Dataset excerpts
○ ○ ○ ○ ○

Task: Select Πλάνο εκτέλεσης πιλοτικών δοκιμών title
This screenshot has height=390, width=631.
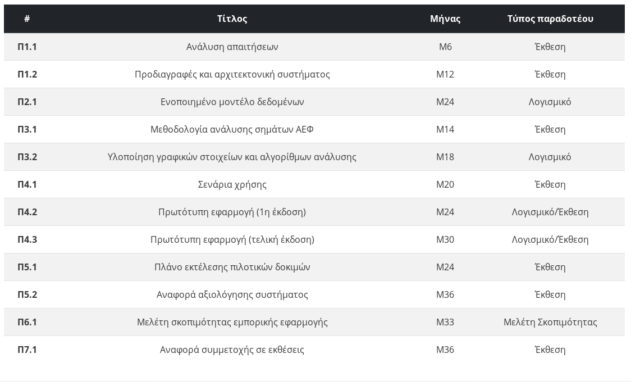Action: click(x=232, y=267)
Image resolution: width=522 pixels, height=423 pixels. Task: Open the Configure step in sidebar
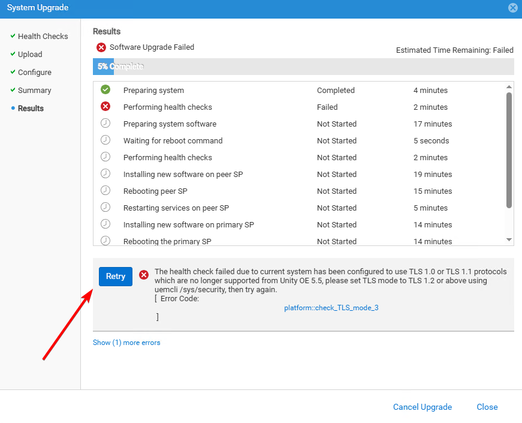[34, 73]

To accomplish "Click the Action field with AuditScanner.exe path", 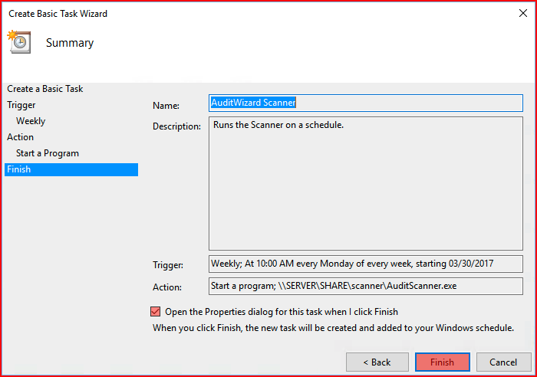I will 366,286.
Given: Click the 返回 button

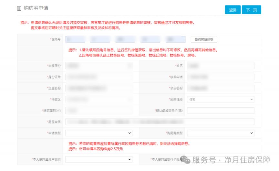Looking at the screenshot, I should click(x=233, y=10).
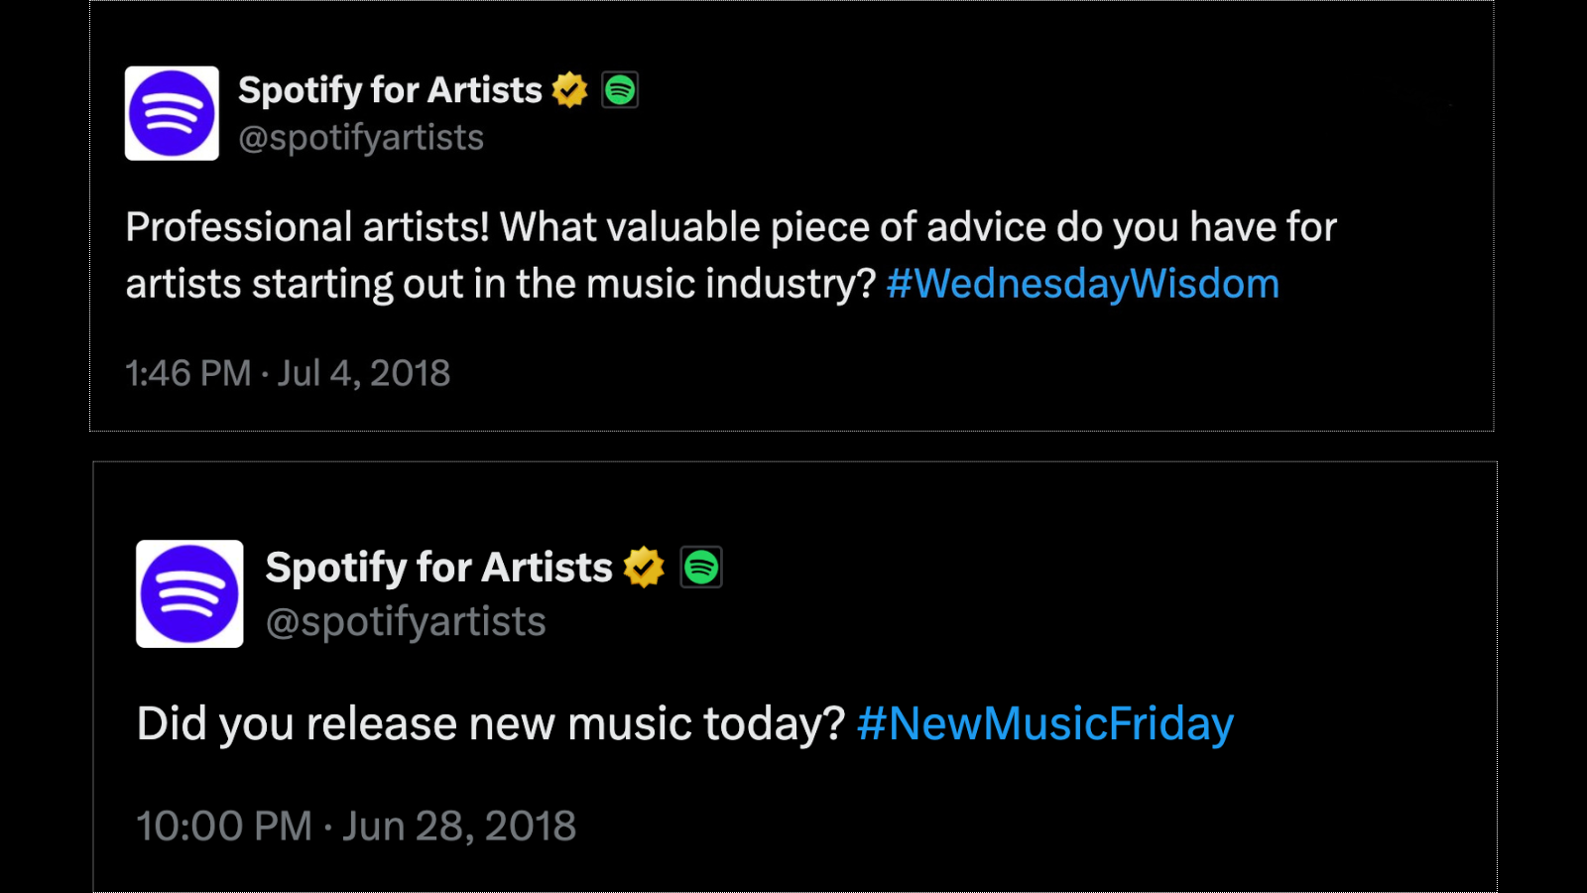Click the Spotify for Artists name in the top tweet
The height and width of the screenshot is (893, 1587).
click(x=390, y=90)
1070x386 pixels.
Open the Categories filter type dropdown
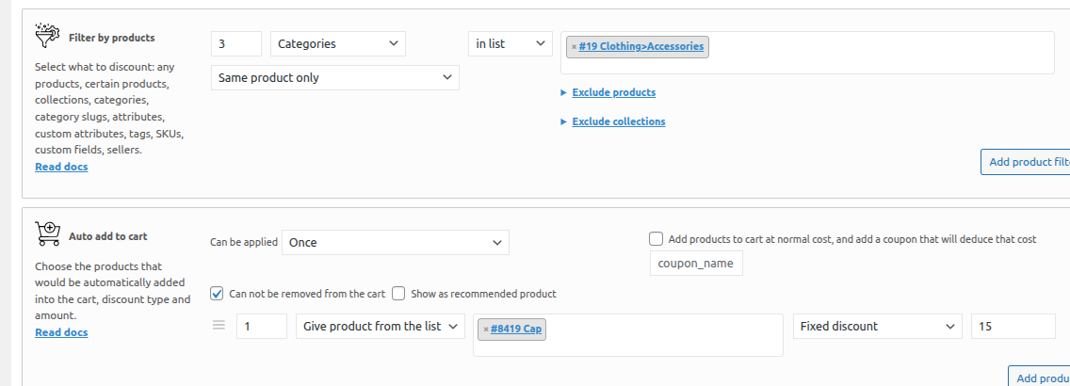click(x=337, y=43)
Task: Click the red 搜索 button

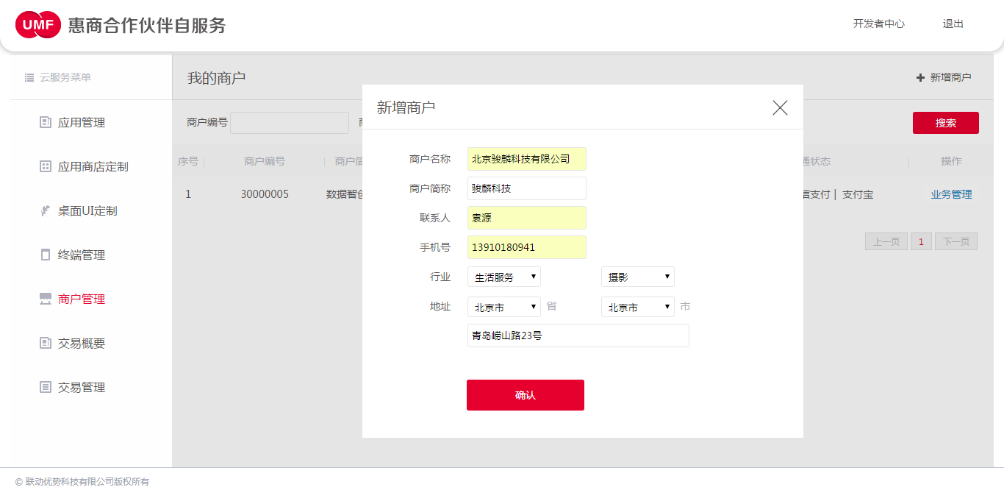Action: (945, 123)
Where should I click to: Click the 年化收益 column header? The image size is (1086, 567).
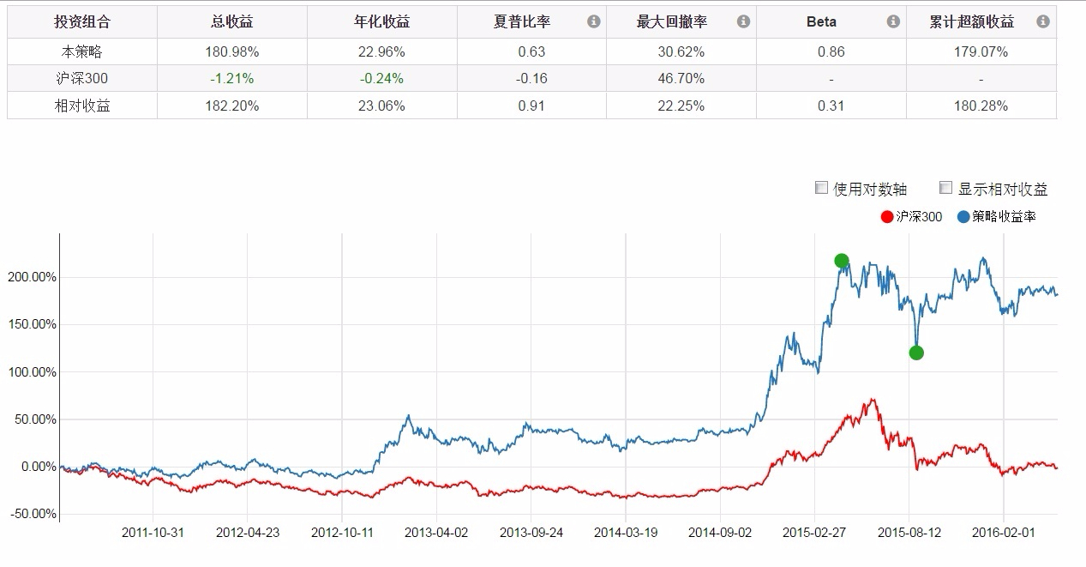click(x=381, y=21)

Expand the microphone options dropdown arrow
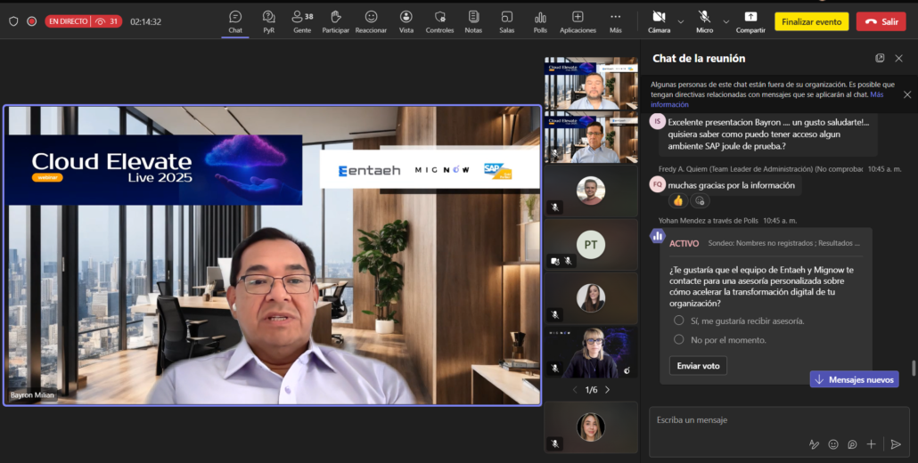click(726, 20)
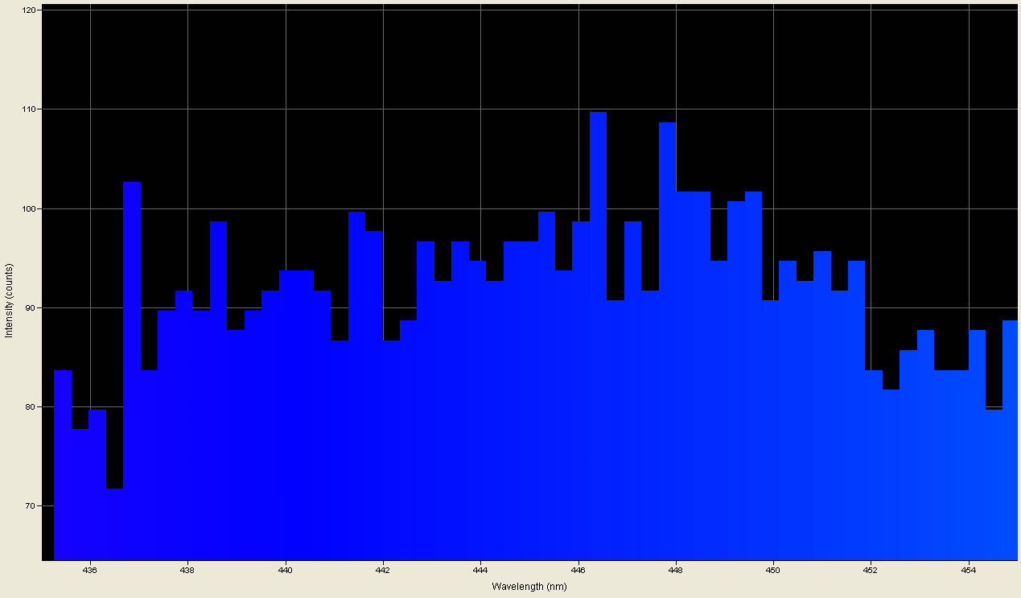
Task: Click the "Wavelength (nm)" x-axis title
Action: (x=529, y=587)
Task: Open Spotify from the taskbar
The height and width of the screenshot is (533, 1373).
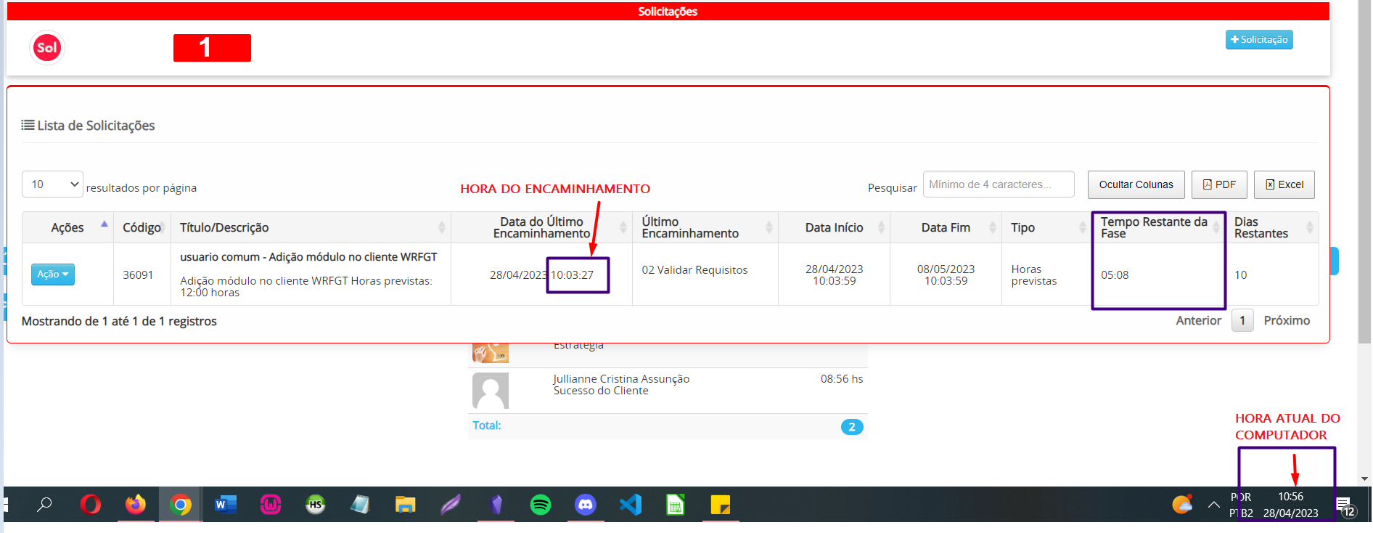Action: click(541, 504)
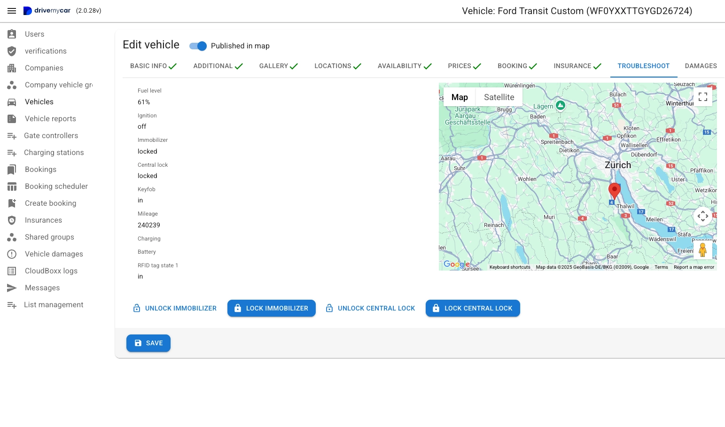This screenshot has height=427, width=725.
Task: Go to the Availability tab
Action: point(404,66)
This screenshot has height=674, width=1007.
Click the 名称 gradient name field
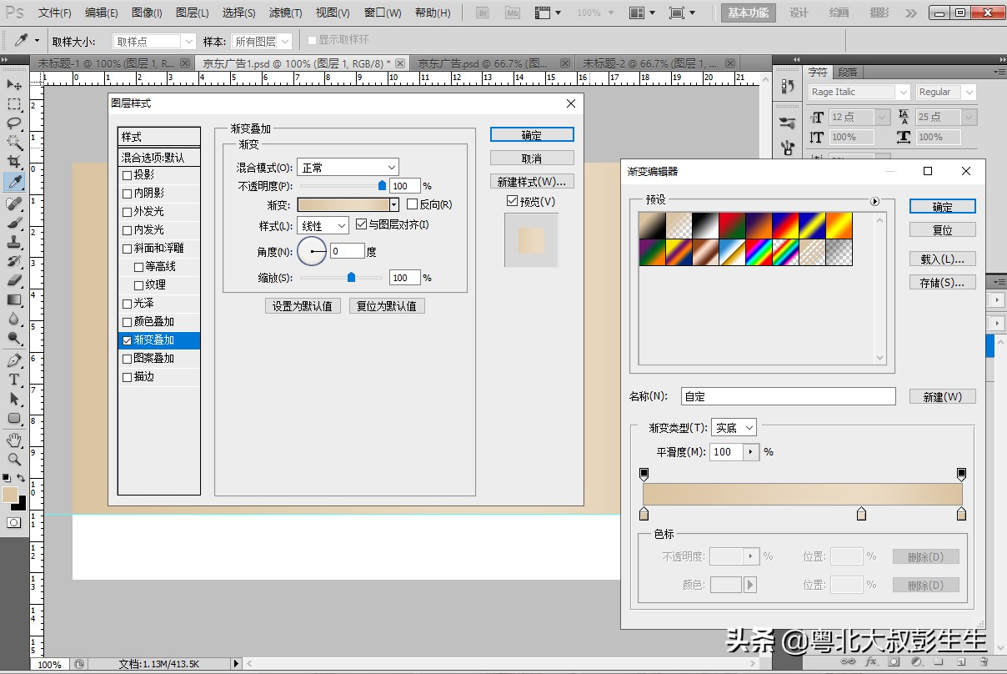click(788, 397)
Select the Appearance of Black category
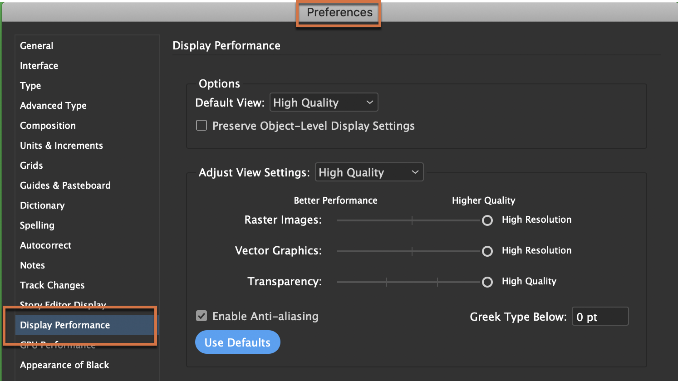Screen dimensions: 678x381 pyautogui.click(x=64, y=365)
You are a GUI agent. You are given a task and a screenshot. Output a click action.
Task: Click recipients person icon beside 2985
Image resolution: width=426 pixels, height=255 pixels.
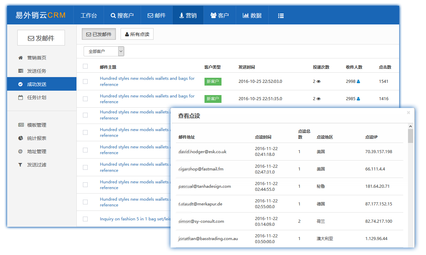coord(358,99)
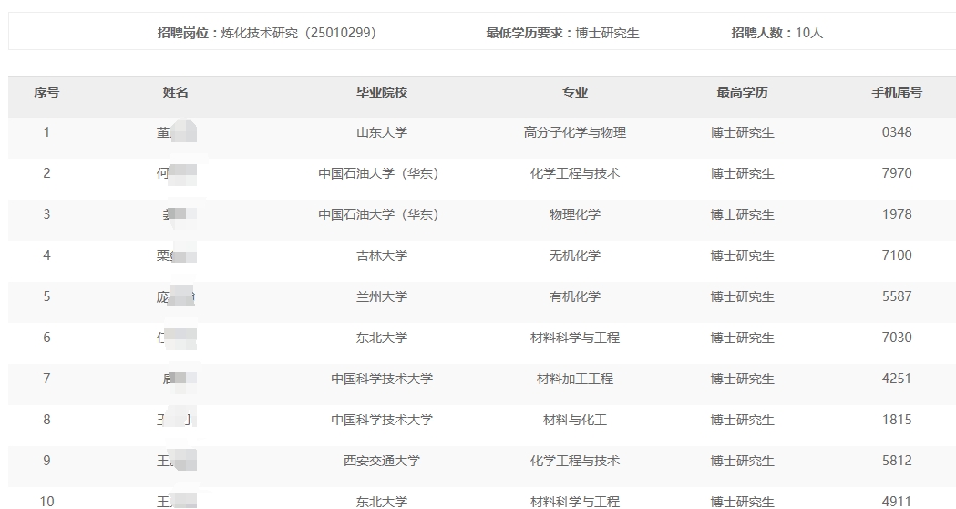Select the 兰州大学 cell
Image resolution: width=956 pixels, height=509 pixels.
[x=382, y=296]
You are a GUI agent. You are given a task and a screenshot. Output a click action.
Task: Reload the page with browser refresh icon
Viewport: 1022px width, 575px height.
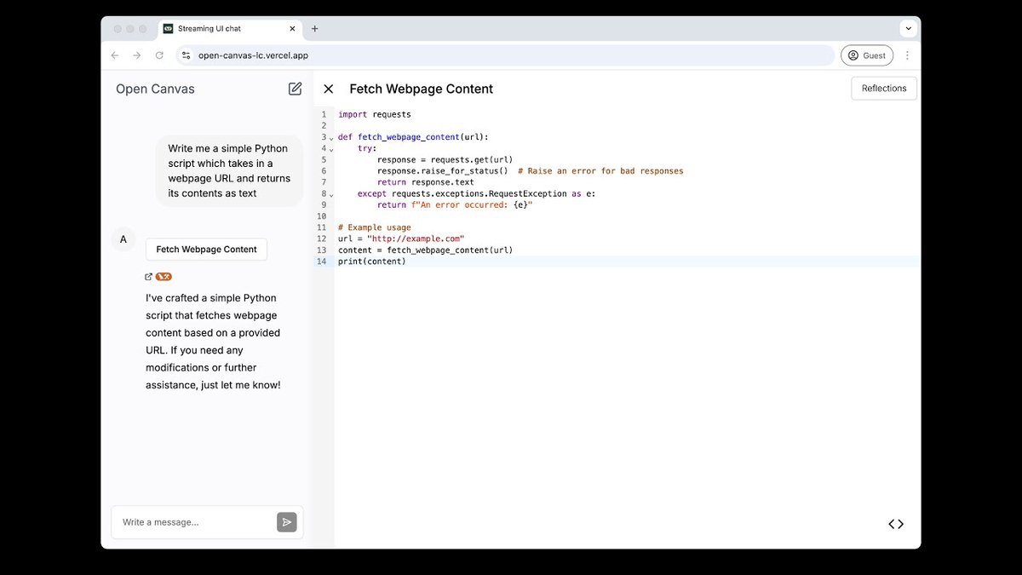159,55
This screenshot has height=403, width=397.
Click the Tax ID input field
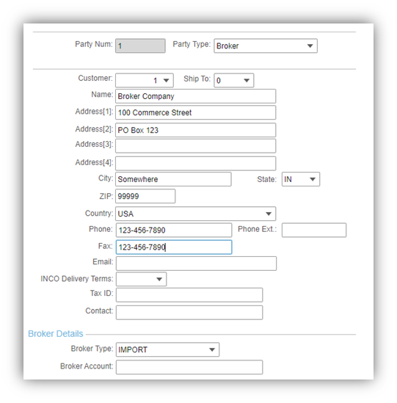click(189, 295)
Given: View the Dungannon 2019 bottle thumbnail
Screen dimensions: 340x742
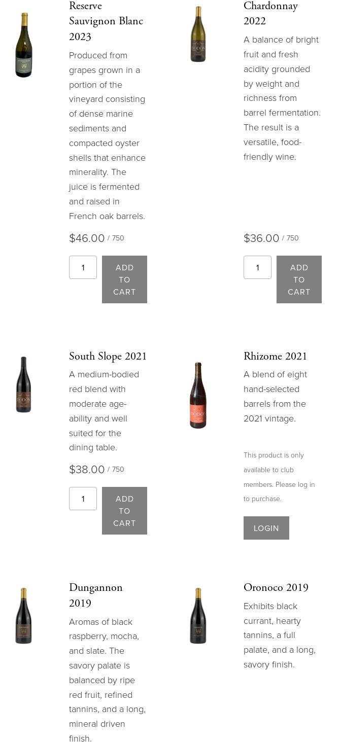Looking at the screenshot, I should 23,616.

○ ○ ○ ○ ○

* Work task:
Nothing but the lines from the one with "Click the 名称 gradient name field" through the last line of the records should appear in your answer, each exactly as written and without pictures.

* Response to the task:
Click the 名称 gradient name field
click(788, 397)
Select the Appearance of Black category
Screen dimensions: 678x381 pyautogui.click(x=64, y=365)
You are a GUI agent. You are given a task and a screenshot. Output a click action.
Task: Click recipients person icon beside 2985
Image resolution: width=426 pixels, height=255 pixels.
coord(358,99)
Select the 兰州大学 cell
Image resolution: width=956 pixels, height=509 pixels.
[x=382, y=296]
You are a GUI agent. You are given a task and a screenshot. Output a click action.
Task: Reload the page with browser refresh icon
Viewport: 1022px width, 575px height.
159,55
This screenshot has height=403, width=397.
Click the Tax ID input field
click(189, 295)
Given: View the Dungannon 2019 bottle thumbnail
Screen dimensions: 340x742
Looking at the screenshot, I should 23,616.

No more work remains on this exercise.